▶ Instrução:
Dê seguimento ao artigo de opinião sobre André Ventura e a nacionalidade portuguesa, começando logo depois da última frase.

▶ Excerto selecionado:
+-------+
Sangue e papel

Para um homem que nasceu depois do 25 de Abril, é espantoso que o pensamento político de André Ventura se situe no quadro de um Portugal da era salazarista.

“A nacionalidade portuguesa está a saldo!” Palavras de André Ventura na Assembleia da República onde clarifica o seu pensamento político, numa proposta de decreto-lei que se propõe apresentar: só poderão ser eleitos “primeiros-ministros, ministros, secretários de Estado, indivíduos portadores de nacionalidade portuguesa originária”. Ou seja, filhos de mãe ou pai portugueses, nascidos em Portugal, ou de pais portugueses nascidos no estrangeiro, se o progenitor se encontrar ao serviço do Estado, ou ainda filhos de pais que estejam legalmente em Portugal há pelo menos dois anos, se, e este “se” é fundamental, não tiverem outro passaporte…

Para um homem que nasceu depois do 25 de Abril, é espantoso que o seu pensamento político se situe no quadro de um Portugal da era salazarista, fechado sobre si mesmo, um país avesso à mudança e à modernidade. Caso André Ventura ainda não tenha reparado, o mundo globalizou-se, a circulação planetária de pessoas e bens generalizou-se e todos os países são cada vez mais interdependentes a todos os níveis, incluindo as próprias pessoas que hoje possuem, em número significativo, pelo menos dois passaportes. Ter várias nacionalidades, ser cosmopolita, não significa desvalorizar ou perder aquela onde se nasce e cresce, onde a história, a cultura e a língua nos marca de forma indelével. Mas aparentemente, para André Ventura, nacionalidade é, acima de tudo, sangue e papel.
+-------+
▶ Entradas extraídas:
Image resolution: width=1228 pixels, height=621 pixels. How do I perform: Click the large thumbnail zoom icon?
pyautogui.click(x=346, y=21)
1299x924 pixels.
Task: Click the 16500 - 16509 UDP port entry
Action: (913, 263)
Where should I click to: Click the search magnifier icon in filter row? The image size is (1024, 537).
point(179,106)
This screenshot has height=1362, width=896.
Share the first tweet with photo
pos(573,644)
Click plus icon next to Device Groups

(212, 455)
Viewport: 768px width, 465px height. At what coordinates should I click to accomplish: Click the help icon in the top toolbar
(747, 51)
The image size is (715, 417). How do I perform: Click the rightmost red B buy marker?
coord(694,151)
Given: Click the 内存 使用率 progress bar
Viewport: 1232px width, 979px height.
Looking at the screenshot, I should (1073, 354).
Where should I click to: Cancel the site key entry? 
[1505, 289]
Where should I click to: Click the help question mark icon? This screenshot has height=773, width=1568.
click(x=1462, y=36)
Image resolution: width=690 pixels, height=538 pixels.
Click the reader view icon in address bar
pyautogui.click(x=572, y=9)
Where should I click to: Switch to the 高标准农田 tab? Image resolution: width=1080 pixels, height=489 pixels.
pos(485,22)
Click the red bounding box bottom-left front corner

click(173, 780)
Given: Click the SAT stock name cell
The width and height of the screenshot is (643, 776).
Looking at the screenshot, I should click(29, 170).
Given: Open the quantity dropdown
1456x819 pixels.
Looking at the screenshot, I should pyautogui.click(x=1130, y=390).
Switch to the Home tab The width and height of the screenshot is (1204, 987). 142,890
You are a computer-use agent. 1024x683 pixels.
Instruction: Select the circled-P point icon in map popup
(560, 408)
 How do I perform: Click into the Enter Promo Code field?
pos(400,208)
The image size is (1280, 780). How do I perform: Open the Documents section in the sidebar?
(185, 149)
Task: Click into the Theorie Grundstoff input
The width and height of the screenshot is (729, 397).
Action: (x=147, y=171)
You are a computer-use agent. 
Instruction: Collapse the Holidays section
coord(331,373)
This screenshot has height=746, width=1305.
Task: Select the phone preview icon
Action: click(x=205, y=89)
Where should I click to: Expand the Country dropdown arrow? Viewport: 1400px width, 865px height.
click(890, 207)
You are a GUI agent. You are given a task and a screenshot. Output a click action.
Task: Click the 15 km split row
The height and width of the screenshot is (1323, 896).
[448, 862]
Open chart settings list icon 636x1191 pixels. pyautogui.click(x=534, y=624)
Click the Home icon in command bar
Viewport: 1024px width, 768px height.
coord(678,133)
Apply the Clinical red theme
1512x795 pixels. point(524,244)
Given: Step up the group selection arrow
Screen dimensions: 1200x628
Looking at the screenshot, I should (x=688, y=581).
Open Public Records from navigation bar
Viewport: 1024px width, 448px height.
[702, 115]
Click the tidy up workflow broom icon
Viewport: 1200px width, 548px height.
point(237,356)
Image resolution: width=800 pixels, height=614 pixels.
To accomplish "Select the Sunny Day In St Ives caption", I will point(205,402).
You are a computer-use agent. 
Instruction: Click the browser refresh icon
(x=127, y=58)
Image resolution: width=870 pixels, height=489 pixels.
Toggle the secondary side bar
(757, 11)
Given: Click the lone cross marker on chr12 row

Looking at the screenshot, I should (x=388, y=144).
+-------+
▶ Resultado do exercício:
Talvez o novo candidato português a salvador da pátria queira ir ainda mais longe e pretenda, já agora, republicar as leis medievais de “Limpeza de Sangue”. Aprovadas em Toledo, em 1449, as leis denominadas "Estatutos de limpeza de sangue" foram, na época, instituídas para barrar o acesso dos “cristãos-novos” aos cargos, privilégios e honras públicas, dado que as leis antijudaicas já não se lhes aplicavam. O sangue, e não a religião, tornou-se assim o factor decisivo.

De Espanha, esta prática passará mais tarde para Portugal, onde a prova de “limpeza” de sangue se torna condição indispensável para o acesso a honras e a funções de importância, e a origem cristã-nova uma marca social infamante. Esta legislação só acabará com o Marquês de Pombal, em finais do século XVIII, mais precisamente a 25 de Maio de 1773, quando é abolida definitivamente qualquer distinção entre cristãos-novos e cristãos-velhos.

Na verdade, as leis de limpeza de sangue antecipam o antissemitismo racial do século XIX que terá consequências trágicas no século XX. Considerar que uma ascendência genética, mesmo muito longínqua, deixa uma marca indelével e perpétua, reflecte um modo de pensar racista. Expressões como “maculados” e “impuros”, utilizadas para qualificar na época os cristãos-novos, contêm os germes da ideia essencial do racismo e antissemitismo contemporâneos.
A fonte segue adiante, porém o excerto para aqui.